• **Problem**: Please output the entries below exactly as they are.

━━━━━━

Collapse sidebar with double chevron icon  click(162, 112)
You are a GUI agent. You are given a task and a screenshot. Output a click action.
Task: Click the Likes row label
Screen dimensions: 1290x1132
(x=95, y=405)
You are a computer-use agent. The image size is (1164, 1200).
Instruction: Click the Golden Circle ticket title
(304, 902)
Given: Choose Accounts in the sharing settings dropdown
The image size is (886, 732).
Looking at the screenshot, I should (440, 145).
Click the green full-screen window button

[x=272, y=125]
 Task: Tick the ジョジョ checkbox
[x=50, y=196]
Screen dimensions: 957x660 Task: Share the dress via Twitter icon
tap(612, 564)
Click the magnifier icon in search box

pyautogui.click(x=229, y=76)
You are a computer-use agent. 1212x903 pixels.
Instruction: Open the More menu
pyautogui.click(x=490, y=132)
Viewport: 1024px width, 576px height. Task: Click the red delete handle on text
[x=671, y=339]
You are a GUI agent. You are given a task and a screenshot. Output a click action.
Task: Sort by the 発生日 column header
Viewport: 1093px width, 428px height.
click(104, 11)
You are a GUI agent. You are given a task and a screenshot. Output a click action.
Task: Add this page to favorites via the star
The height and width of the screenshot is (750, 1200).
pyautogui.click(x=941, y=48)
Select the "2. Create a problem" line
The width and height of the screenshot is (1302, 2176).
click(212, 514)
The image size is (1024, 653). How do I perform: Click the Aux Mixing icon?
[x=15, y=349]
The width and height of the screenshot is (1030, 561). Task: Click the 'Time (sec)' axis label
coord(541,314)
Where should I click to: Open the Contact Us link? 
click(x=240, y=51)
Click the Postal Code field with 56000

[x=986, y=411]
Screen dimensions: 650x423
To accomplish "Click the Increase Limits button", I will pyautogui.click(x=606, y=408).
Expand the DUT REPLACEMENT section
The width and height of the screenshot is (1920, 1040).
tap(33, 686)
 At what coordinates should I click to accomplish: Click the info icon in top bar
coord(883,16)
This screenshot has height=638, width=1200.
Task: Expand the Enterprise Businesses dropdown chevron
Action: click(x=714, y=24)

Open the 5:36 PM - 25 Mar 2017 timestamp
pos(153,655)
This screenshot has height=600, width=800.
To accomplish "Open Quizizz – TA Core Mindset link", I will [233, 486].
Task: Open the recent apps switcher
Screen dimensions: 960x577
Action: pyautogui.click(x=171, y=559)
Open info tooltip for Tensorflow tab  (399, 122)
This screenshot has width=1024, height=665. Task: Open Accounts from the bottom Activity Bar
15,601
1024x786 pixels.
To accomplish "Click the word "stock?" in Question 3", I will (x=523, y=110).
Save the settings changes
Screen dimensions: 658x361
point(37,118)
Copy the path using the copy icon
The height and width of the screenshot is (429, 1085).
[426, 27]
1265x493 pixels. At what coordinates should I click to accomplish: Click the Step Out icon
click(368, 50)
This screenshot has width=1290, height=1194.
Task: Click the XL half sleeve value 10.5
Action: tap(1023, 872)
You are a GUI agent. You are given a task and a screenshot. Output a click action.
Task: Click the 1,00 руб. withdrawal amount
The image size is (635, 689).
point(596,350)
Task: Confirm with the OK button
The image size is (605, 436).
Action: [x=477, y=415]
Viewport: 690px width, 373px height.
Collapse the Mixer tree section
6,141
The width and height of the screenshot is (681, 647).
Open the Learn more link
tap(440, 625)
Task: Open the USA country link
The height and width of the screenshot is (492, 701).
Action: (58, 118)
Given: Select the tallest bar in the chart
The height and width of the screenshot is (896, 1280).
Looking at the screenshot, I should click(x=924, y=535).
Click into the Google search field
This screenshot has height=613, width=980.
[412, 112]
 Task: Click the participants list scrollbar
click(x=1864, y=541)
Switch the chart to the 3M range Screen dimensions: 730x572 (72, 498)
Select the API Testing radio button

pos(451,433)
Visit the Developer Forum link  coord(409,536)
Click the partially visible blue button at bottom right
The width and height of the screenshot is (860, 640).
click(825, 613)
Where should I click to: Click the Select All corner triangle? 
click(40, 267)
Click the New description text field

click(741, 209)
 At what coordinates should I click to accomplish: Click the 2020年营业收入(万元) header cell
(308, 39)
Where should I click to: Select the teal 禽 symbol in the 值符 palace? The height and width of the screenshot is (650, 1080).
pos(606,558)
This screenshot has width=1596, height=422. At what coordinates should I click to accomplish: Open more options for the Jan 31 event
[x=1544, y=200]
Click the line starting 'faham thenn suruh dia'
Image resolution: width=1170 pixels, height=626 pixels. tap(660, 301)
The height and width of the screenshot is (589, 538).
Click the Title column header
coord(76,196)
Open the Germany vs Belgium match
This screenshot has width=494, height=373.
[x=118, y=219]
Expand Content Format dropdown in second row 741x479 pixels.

━━━━━━

• **Exercise solution**:
Collapse sidebar with double chevron icon  click(162, 112)
You are a GUI agent. You are given a task and a screenshot. Output a click action.
Task: Click the Likes row label
Screen dimensions: 1290x1132
(x=95, y=405)
You are a computer-use agent. The image size is (1164, 1200).
Instruction: Click the Golden Circle ticket title
(304, 902)
Given: Choose Accounts in the sharing settings dropdown
The image size is (886, 732).
Looking at the screenshot, I should (440, 145).
Click the green full-screen window button

[x=272, y=125]
 Task: Tick the ジョジョ checkbox
[x=50, y=196]
Screen dimensions: 957x660 Task: Share the dress via Twitter icon
tap(612, 564)
Click the magnifier icon in search box

pyautogui.click(x=229, y=76)
You are a computer-use agent. 1212x903 pixels.
Instruction: Open the More menu
pyautogui.click(x=490, y=132)
Viewport: 1024px width, 576px height. Task: Click the red delete handle on text
[x=671, y=339]
You are a GUI agent. You are given a task and a screenshot. Output a click action.
Task: Sort by the 発生日 column header
Viewport: 1093px width, 428px height.
click(104, 11)
You are a GUI agent. You are given a task and a screenshot. Output a click action.
Task: Add this page to favorites via the star
The height and width of the screenshot is (750, 1200).
pyautogui.click(x=941, y=48)
Select the "2. Create a problem" line
The width and height of the screenshot is (1302, 2176).
click(212, 514)
The image size is (1024, 653). How do I perform: Click the Aux Mixing icon?
[x=15, y=349]
The width and height of the screenshot is (1030, 561). Task: Click the 'Time (sec)' axis label
coord(541,314)
Where should I click to: Open the Contact Us link? 
click(x=240, y=51)
Click the Postal Code field with 56000

[x=986, y=411]
Screen dimensions: 650x423
To accomplish "Click the Increase Limits button", I will pyautogui.click(x=606, y=408).
Expand the DUT REPLACEMENT section
The width and height of the screenshot is (1920, 1040).
tap(33, 686)
 At what coordinates should I click to accomplish: Click the info icon in top bar
coord(883,16)
This screenshot has height=638, width=1200.
Task: Expand the Enterprise Businesses dropdown chevron
Action: click(x=714, y=24)

Open the 5:36 PM - 25 Mar 2017 timestamp
pos(153,655)
This screenshot has height=600, width=800.
To accomplish "Open Quizizz – TA Core Mindset link", I will [233, 486].
Task: Open the recent apps switcher
Screen dimensions: 960x577
Action: pyautogui.click(x=171, y=559)
Open info tooltip for Tensorflow tab  (399, 122)
This screenshot has width=1024, height=665. Task: Open Accounts from the bottom Activity Bar
15,601
1024x786 pixels.
To accomplish "Click the word "stock?" in Question 3", I will (x=523, y=110).
Save the settings changes
Screen dimensions: 658x361
point(37,118)
Copy the path using the copy icon
The height and width of the screenshot is (429, 1085).
[426, 27]
1265x493 pixels. At what coordinates should I click to accomplish: Click the Step Out icon
click(368, 50)
This screenshot has width=1290, height=1194.
Task: Click the XL half sleeve value 10.5
Action: tap(1023, 872)
You are a GUI agent. You are given a task and a screenshot. Output a click action.
Task: Click the 1,00 руб. withdrawal amount
The image size is (635, 689).
point(596,350)
Task: Confirm with the OK button
The image size is (605, 436).
Action: [x=477, y=415]
Viewport: 690px width, 373px height.
Collapse the Mixer tree section
6,141
The width and height of the screenshot is (681, 647).
Open the Learn more link
tap(440, 625)
Task: Open the USA country link
The height and width of the screenshot is (492, 701).
Action: (58, 118)
Given: Select the tallest bar in the chart
The height and width of the screenshot is (896, 1280).
Looking at the screenshot, I should click(x=924, y=535).
Click into the Google search field
This screenshot has height=613, width=980.
[412, 112]
 Task: Click the participants list scrollbar
click(x=1864, y=541)
Switch the chart to the 3M range Screen dimensions: 730x572 (72, 498)
Select the API Testing radio button

pos(451,433)
Visit the Developer Forum link  coord(409,536)
Click the partially visible blue button at bottom right
The width and height of the screenshot is (860, 640).
click(825, 613)
Where should I click to: Click the Select All corner triangle? 
click(40, 267)
Click the New description text field

click(741, 209)
 At what coordinates should I click to accomplish: Click the 2020年营业收入(万元) header cell
(308, 39)
Where should I click to: Select the teal 禽 symbol in the 值符 palace? The height and width of the screenshot is (650, 1080).
pos(606,558)
This screenshot has width=1596, height=422. At what coordinates should I click to accomplish: Open more options for the Jan 31 event
[x=1544, y=200]
Click the line starting 'faham thenn suruh dia'
Image resolution: width=1170 pixels, height=626 pixels. tap(660, 301)
The height and width of the screenshot is (589, 538).
Click the Title column header
coord(76,196)
Open the Germany vs Belgium match
This screenshot has width=494, height=373.
[x=118, y=219]
Expand Content Format dropdown in second row 741x479 pixels.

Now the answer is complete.